California residents may be familiar with the very popular Waffle House restaurant chain. The chairman of the successful chain is under investigation by authorities because of sexual harassment allegations. The woman at the heart of the scandal is the man's former housekeeper. The chairman denies any wrongdoing and claims he is the victim of blackmail.
The woman filed a report with the police claiming the chairman had told her she had to perform sex acts if she wanted to keep her job. The chairman stated that over a period of almost eight years, he and the woman were consensual sexual partners, although the incidents were infrequent. The woman has not been named because of the nature of the allegations.
The man claims his actions were stupid and have embarrassed his family, but that he is not guilty of sexual harassment. A spokesman for the Waffle House stated that the woman was not employed by the restaurant. No charges have been filed in the matter, but it is still under investigation.

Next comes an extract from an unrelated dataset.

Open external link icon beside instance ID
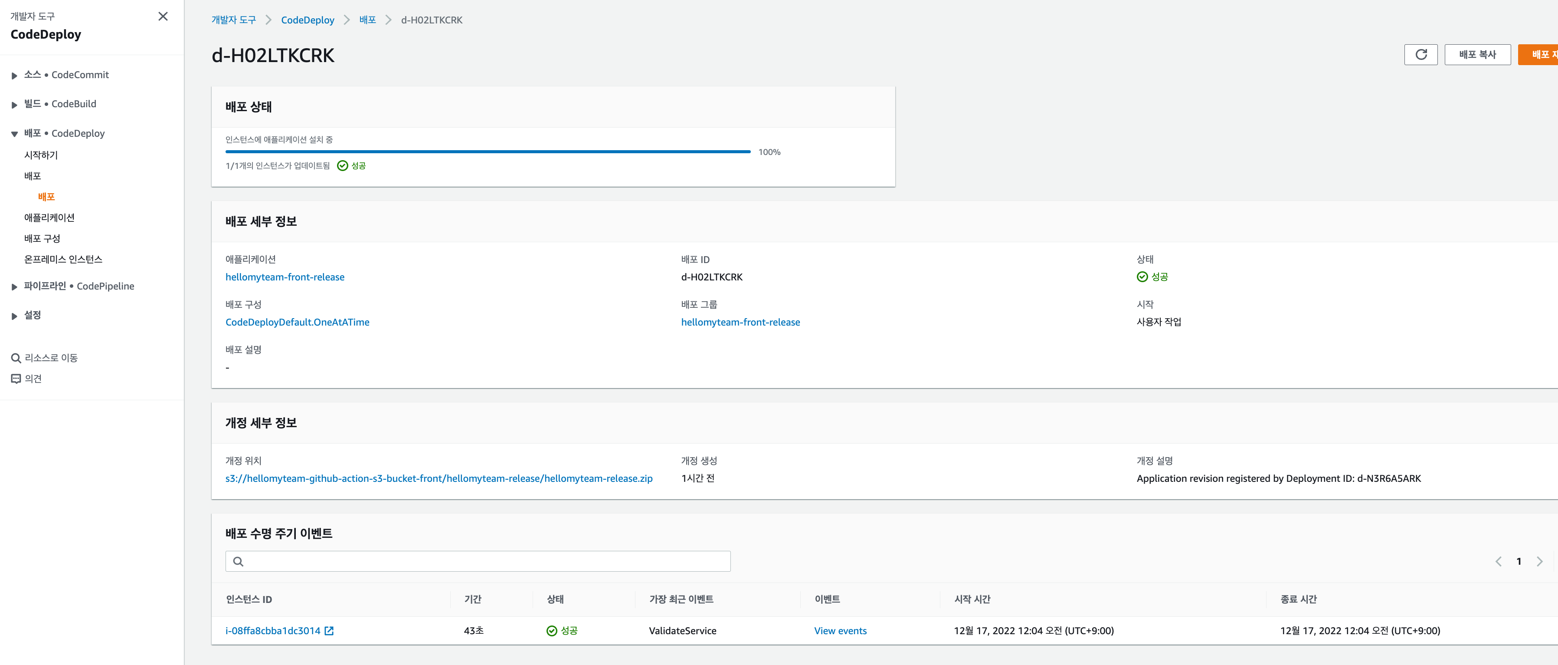Viewport: 1558px width, 665px height. [x=329, y=631]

No matter one's job, California employees have the right to work in an environment free of sexual harassment. When this doesn't happen, employees have legal rights available to them. Although the matter is one that could eventually go to the criminal courts, the woman retains the right to pursue a civil case against him. When employers fail to follow the law and demand sexual favors as a condition of employment, criminal and civil proceedings could result. Knowing one's legal rights in such a situation may be a significant step toward ending workplace discrimination.